• FRAGMENT TEKSTU:

▶

Piłka nożna Prasówka
Wymęczone, ale jednak zwycięstwo z autsajderem czyli opinie mass mediów o wygranym meczu z Legionovią
Zapraszamy do przeczytania fragmentów doniesień na temat wczorajszego, wygranego przez GieKSę meczu 3:1 (0:0), rywalem była drużyna Legionovia Legionowo.
infokatowice.pl – Wymęczone, ale jednak zwycięstwo z autsajderem
Legionovia po siedmiu porażkach z rzędu była blisko przełamania złej passy na Bukowej. W końcówce katowiczanie strzelili jednak dwie bramki i przechylili szalę zwycięstwa na swoją korzyść. Pierwsza część spotkania w wykonaniu GieKSy była tragiczna. Katowiczanie częściej byli przy piłce, ale mieli spore problemy z przedostaniem się na połowę rywala, nie mówiąc już o zagrożeniu jego bramce.

◀

• TREŚĆ ZADANIA:
1 - Jakim wynikiem zakończył się mecz GieKSy z Legionovią według fragmentu tekstu?
2 - Czy poniższe zdania zgadzają się z fragmentem tekstu? (a) Przed meczem Legionovia przegrała siedem spotkań z rzędu. (b) Pierwsza część meczu była w wykonaniu GieKSy udana. (c) W końcówce katowiczanie zdobyli dwie bramki.
3 - Proszę przepisać bez zmian z fragmentu tekstu wszystko od słów „infokatowice.pl – Wymęczone, ale” aż po słowa „zagrożeniu jego bramce.”.

• DANE ŹRÓDŁOWE:
▶

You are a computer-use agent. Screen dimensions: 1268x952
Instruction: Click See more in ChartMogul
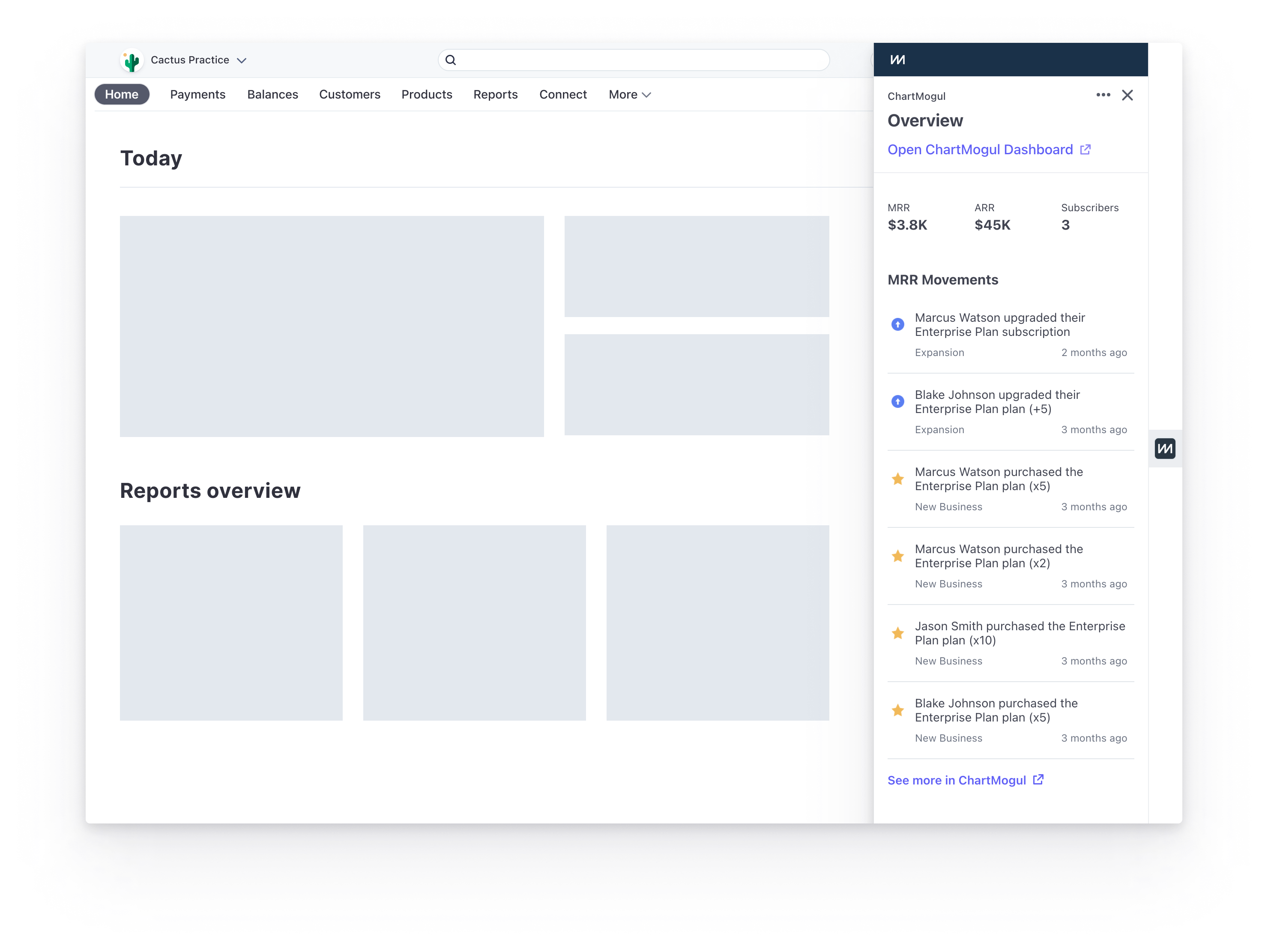click(956, 780)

◀

• WYNIKI ZADAŃ:
1 - GieKSa wygrała 3:1 (0:0).

2 -
(a) Tak: „Legionovia po siedmiu porażkach z rzędu była blisko przełamania złej passy na Bukowej.”
(b) Nie: „Pierwsza część spotkania w wykonaniu GieKSy była tragiczna.”
(c) Tak: „W końcówce katowiczanie strzelili jednak dwie bramki”

3 -
infokatowice.pl – Wymęczone, ale jednak zwycięstwo z autsajderem
Legionovia po siedmiu porażkach z rzędu była blisko przełamania złej passy na Bukowej. W końcówce katowiczanie strzelili jednak dwie bramki i przechylili szalę zwycięstwa na swoją korzyść. Pierwsza część spotkania w wykonaniu GieKSy była tragiczna. Katowiczanie częściej byli przy piłce, ale mieli spore problemy z przedostaniem się na połowę rywala, nie mówiąc już o zagrożeniu jego bramce.